A pesquisadora alerta que as gestões públicas precisam atentar a políticas de “saneamento, educação, infraestrutura e serviços públicos, como a coleta do lixo”, como medida básica e inicial de combate à pobreza e às desigualdades em Fortaleza.
De pronto, o que as políticas públicas devem focar é na coleta de lixo e esgoto, boa iluminação pública, uma excelente educação, com professores preparados na rede pública e uma infraestrutura escolar preparada para receber os alunos. E também uma excelente rede primária de atenção à saúde.
Élcio Batista reforça que a gestão precisa “desenhar política pública de forma integrada, baseada em dados e buscando ter o maior impacto possível”. Além disso, ele avalia que, “para reduzir as desigualdades, é preciso conhecer esses problemas em profundidade”.

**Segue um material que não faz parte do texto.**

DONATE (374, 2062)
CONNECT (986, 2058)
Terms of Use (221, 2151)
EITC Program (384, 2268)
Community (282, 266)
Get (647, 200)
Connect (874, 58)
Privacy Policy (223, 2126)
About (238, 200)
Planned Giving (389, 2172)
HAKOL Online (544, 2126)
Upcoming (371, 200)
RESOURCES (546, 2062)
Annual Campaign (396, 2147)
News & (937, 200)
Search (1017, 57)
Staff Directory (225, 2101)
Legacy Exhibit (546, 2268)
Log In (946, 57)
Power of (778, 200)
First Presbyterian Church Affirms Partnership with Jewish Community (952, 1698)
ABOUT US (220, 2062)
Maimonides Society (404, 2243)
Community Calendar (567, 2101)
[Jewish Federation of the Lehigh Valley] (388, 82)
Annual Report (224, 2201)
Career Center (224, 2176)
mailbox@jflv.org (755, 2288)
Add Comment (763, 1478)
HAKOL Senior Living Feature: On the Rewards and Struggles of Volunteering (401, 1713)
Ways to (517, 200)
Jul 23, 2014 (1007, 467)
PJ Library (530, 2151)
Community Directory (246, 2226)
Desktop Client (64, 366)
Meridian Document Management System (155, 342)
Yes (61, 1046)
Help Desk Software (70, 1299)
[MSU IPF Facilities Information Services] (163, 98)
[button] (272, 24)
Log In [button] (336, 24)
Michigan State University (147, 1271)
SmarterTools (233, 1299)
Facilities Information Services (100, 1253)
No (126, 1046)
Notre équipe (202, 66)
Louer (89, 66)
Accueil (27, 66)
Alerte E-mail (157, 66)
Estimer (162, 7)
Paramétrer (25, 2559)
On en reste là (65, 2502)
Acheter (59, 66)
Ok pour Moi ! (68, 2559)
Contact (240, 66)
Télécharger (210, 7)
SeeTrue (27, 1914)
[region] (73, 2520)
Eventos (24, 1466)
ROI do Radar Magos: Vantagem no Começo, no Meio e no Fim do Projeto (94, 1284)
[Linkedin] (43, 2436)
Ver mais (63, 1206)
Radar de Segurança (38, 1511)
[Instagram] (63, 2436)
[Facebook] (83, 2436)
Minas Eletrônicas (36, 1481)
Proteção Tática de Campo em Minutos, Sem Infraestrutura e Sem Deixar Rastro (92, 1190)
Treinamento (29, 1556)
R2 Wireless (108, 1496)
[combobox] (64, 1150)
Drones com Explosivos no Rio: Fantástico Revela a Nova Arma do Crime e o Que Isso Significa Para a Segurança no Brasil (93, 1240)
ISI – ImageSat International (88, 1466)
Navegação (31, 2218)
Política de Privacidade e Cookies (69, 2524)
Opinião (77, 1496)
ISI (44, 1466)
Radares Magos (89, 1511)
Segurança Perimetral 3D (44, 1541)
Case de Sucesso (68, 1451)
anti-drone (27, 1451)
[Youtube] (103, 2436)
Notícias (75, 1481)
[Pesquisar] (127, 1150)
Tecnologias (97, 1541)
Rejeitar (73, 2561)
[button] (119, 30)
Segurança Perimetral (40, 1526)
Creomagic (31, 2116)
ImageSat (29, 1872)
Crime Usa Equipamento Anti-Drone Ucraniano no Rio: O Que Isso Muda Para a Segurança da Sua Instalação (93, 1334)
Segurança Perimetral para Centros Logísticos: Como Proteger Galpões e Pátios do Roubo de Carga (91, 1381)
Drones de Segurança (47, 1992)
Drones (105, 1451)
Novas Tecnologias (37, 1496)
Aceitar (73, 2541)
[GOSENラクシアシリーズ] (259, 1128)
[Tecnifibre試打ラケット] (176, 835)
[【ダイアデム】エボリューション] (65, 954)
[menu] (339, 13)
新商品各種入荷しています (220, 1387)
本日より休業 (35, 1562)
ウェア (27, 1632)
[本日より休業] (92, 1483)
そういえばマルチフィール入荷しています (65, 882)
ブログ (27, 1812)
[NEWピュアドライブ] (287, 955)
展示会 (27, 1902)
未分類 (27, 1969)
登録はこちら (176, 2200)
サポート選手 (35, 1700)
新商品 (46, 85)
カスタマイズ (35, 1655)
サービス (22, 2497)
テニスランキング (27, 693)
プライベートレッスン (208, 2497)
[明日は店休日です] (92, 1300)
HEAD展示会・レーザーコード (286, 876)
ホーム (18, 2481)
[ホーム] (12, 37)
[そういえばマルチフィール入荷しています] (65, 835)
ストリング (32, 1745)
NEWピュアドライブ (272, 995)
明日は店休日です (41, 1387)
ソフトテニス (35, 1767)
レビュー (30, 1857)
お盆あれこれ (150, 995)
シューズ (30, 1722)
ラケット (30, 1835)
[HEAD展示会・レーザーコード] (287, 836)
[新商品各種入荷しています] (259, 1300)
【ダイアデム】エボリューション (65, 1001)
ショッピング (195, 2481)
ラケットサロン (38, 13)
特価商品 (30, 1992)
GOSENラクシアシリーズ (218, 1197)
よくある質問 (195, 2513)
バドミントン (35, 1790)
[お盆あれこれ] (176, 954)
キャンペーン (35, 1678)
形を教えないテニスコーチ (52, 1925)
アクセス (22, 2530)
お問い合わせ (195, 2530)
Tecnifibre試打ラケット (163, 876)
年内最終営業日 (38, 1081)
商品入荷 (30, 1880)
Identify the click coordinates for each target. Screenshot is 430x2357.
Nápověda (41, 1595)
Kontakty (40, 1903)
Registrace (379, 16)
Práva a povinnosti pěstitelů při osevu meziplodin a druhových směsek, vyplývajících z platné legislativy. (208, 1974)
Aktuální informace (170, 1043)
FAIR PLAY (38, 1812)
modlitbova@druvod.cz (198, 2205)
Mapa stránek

“Temos de desenhar políticas públicas baseadas nesse conhecimento da realidade. É por isso que o Iplanfor é o principal instrumento de capacidade institucional para enfrentar a redução das desigualdades na cidade”, define, informando que a Prefeitura de Fortaleza busca parcerias para “estudar os problemas da capital”.
Elisangela Teixeira, diretora do Desigual Lab, declara que a plataforma é composta pelas mãos de profissionais ligados à tecnologia, economia e outras diversas áreas. A cientista e professora universitária complementa, contudo, que o conjunto de mapas que reúne os dados é “descritivo” e não tem a função de “apontar as causas, mas fomentar a pesquisa nas áreas, buscar evidências pra encontrar os reais motivos de tudo isso”.